# 65 GTO painting dash



## WildTom65 (Apr 21, 2014)

Greetings, My car's color is nightwatch blue. My paint and metal guy states that the metal dash is supposed to match the body color. I thought it was supposed to be black. If it is black, which paint code etc?? Thanks


----------



## WildTom65 (Apr 21, 2014)

ALso I forgot to add that my steering wheel is black and my interior is parchment. Thanks


----------



## Goat Roper (Oct 28, 2014)

The color black used is called Starlight Black, same color used on HD motorcycles.
Any paint shop should be able to mix it for you.


----------



## Roger that (Feb 6, 2010)

On the 65 the metal dash generally is the interior color. The one exception to that is the parchment. The dash was black to prevent reflections on the glass rather than having the parchment. According to my book the black color code for the dash (0 percent gloss) is Du Pont 9194-LH.


----------



## WildTom65 (Apr 21, 2014)

*Excellent*

Excellent. Would anyone know the paint code for the lower section of the dash??


----------



## Roger that (Feb 6, 2010)

Oops the upper dash black code is Du Pont 4428-L. The other code I gave you was for Dark Blue.

The same book show the black interior (60 percent gloss) as Ditzler DL-9248 or Du Pont 88.

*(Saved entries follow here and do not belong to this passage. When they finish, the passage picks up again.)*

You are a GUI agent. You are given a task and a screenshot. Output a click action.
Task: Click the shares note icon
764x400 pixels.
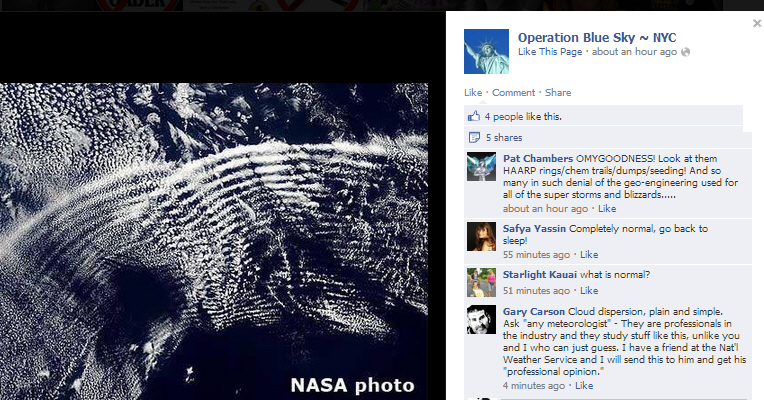pos(474,137)
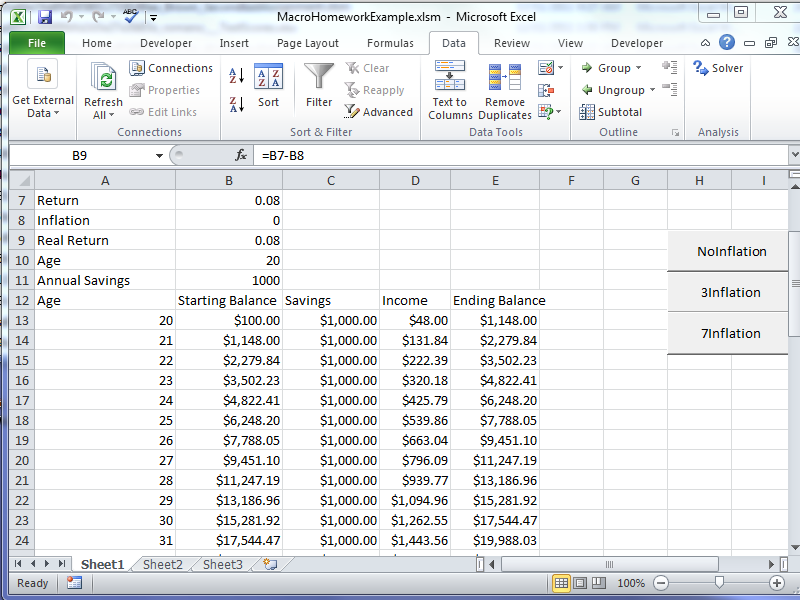Click the zoom slider handle
800x600 pixels.
pyautogui.click(x=718, y=583)
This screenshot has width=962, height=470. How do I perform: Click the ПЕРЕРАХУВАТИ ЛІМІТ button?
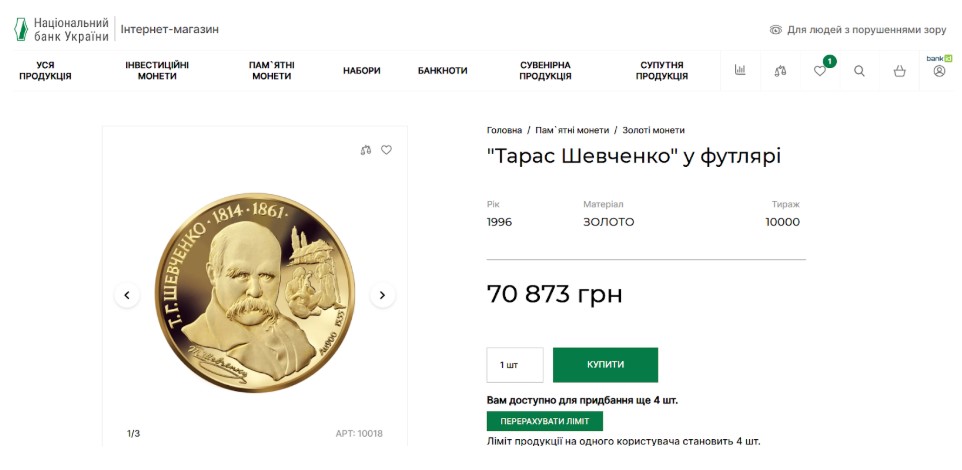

I would see what these codes look like 1st. Books do have mistakes.


----------



## geeteeohguy (Feb 2, 2008)

'65 GTO's with Parchment interiors have black carpet, door panel carpet, dashboards, and steering wheels/column. The dash paint from the dash pad to the windshield should be 0 gloss flat black, and the paint on the lower dash (the part you look at) should be semi-gloss black....about a 60% gloss. Your painter guy is wrong. Exterior colors are never used on the interior areas of your car.


----------



## WildTom65 (Apr 21, 2014)

*Thanks for the info*

So top of the inside of the door should be the same black 60%? Now as far as the firewall, if I'm not mistaking that's also black 60% gloss?? Could I also use Dupont 88 on that firewall as well?? Thanks for all your help.
By the way was there anytime that the factory painted the firewall the same as the body color?? 
Thanks


----------



## Roger that (Feb 6, 2010)

Top of the doors and pillars are parchment.


----------



## WildTom65 (Apr 21, 2014)

*you know your stuff*

I looked on google images and I did see parchment on top of the doors. I looked at my Paul Zazarine restoration guide and I don't see the paint code listing for parchment. Does anyone know it?? Thanks


----------



## WildTom65 (Apr 21, 2014)

I finally found it on a website and it stated Lucite code 9000L parchment semi-gloss. But I don't see any cross reference to an existing brand.


----------



## WildTom65 (Apr 21, 2014)

I found the Lucite paint code #9000L for parchment. But I don't see a cross ref to dupont etc..


----------



## geeteeohguy (Feb 2, 2008)

Top of the doors and A-pillars are not parchment with a parchment interior. They are Cameo Ivory, which is considerably 'more white' than parchment. Look at photos of original cars, and this will become pretty obvious.


----------



## WildTom65 (Apr 21, 2014)

Hey thanks, your advice helps alot. I'm not sure if I'll stick with the cameo white or I may go with the same semi-gloss Black as the lower dash. I think painting the top section of the door may tie in nicer with the black dash. I've seen some pics of the parchment interior and it seems to be an awful lot of white.


----------